I’ve be having this issue for a few years now. It first started way back when I was running Ubuntu (16.04 I think) and after not being able to find the root cause, I found some work arounds that made it stop crashing… or at least, made it crash much less.
The problem is now rearing it’s head on my Debian 10 (root on ZFS) install.
The crashes only occur when I’m away from the system. They also only occur when the system is not doing certain tasks… let me explain. Back when my Ubuntu install was crashing, the symptoms were basically that the screen would remain blank when waking or switching the monitor back on, or everything apart from the mouse would be frozen and unresponsive. Sometimes though, not even the mouse would work. I couldn’t switch TTYs… even SysRq shortcuts wouldn’t work. My only recourse was to do a hard reboot or power cycle.
I can’t remember the reasoning behind it but I tried running RhythmBox (Ubuntu’s default music application) and leaving it playing an internet radio station. Which drastically reduced the crashes to the point where I can’t be certain that it did crash again. When I said it only crashed when not doing certain tasks, those tasks were anything that had continual user input (basically any form of physical interaction with the mousse and keyboard) or when it was playing media such as music. The system only crashed when being left to transfer or hash files, download torrents etc.

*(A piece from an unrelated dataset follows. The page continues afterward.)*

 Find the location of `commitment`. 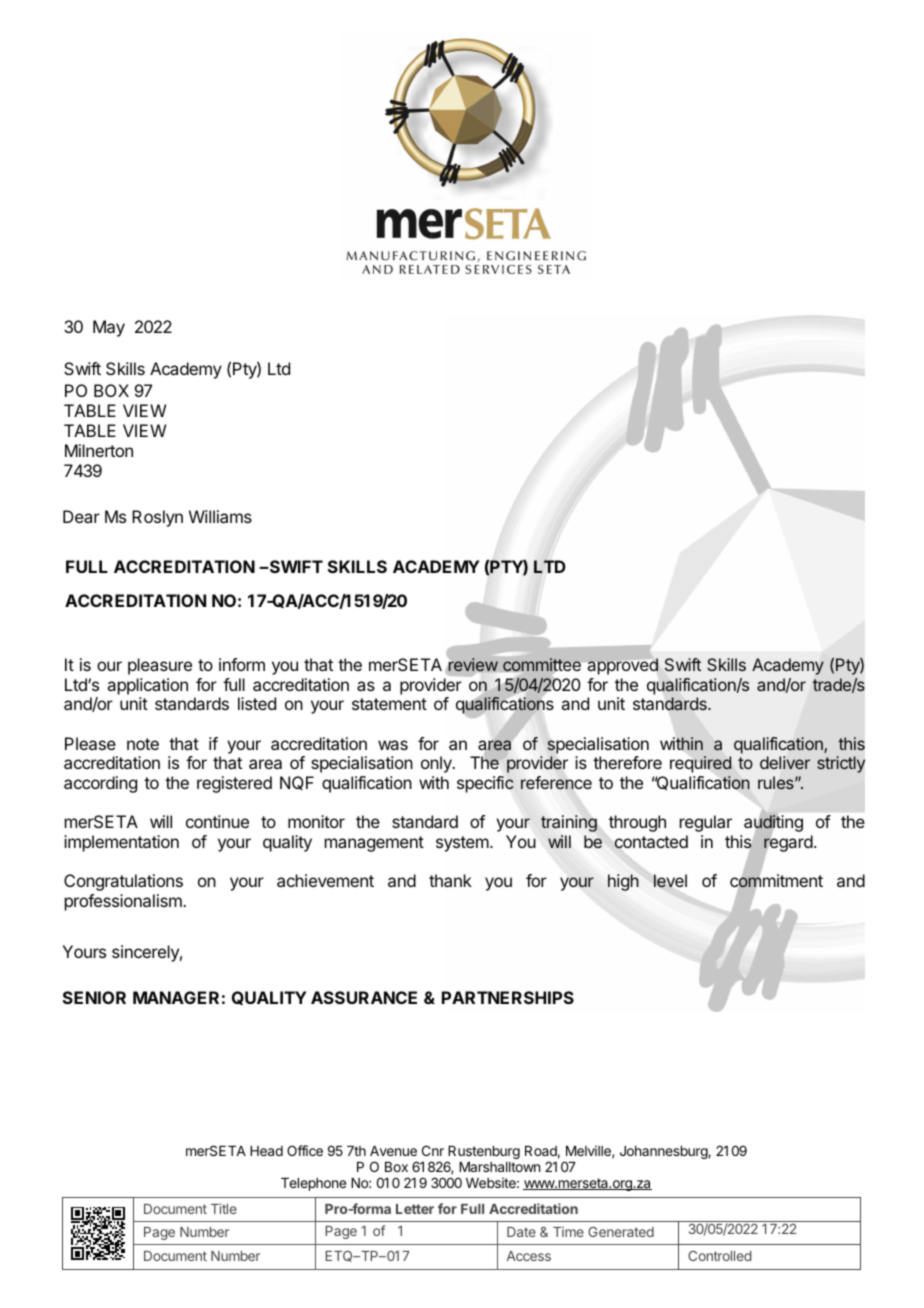

commitment is located at coordinates (776, 881).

Fast forward a few years to my Debian install and after a few months without issue, it starts freezing when I would leave it transferring and hashing files between local and NAS storage. There’s a deadline on transferring and hashing the files, so I installed RhythymBox and tune into an internet radio station as a short termm “fix”, which helped for a couple of days, but now it has crashed again. Only this time, the system was left idling. A Firefox window was open, I was using VI to make a shopping list, and the internet radio was playing. I left the system for maybe fifteen minutes and when I came back, there was a blank screen, my GPU fans were running (they should be in 0rpm mode), and 1 of my 2 CPU fans had stopped.
The things is though, these issues have never happened on my Windows install (which makes me think the issues is related to Linux and it not playing nice with my hardware). I’m a really noob when it comes to diagnosing this sort of thing on Linux and would really appreciate some guidance please.
Here are my hardware specs:
CPU: Ryzen 7 1700x
CPU Heatsink: Noctua NH-D15
Mobo: Gigabyte AX370 Gaming 5
GPU: MSI 1660 Super Gaming X
Case: SIlverstone FT02 (3x 180mm fans and 1x 120mm fan)
Boot - Linux: WD Black 500GB NVMe
Boot - Microsoft Spyware 10: Samsung 850 500GB
Defunct hardware
CPU Heatsink: Scythe Kotetsu
GPU: Asus GTX 670 DirectCU II TOP
Case: Fractal Design XL R2
Boot - Linux: Crucial MX200
Boot - Microsoft Spyware 10: Samsung 830 250GB
[NOTE] Back when I was using my old Fractal case and the GTX 670, I stress tested the system for reason not related to the (or any) crashes. I do have fan curves that err on the side of silence but cooling was not an issue then and although I haven’t properly stress tested the updated system in the FT02 case, I havee no reason to believe cooling is an issue now. GIven that I can play game and transcode blurays on my Windows install without any issues.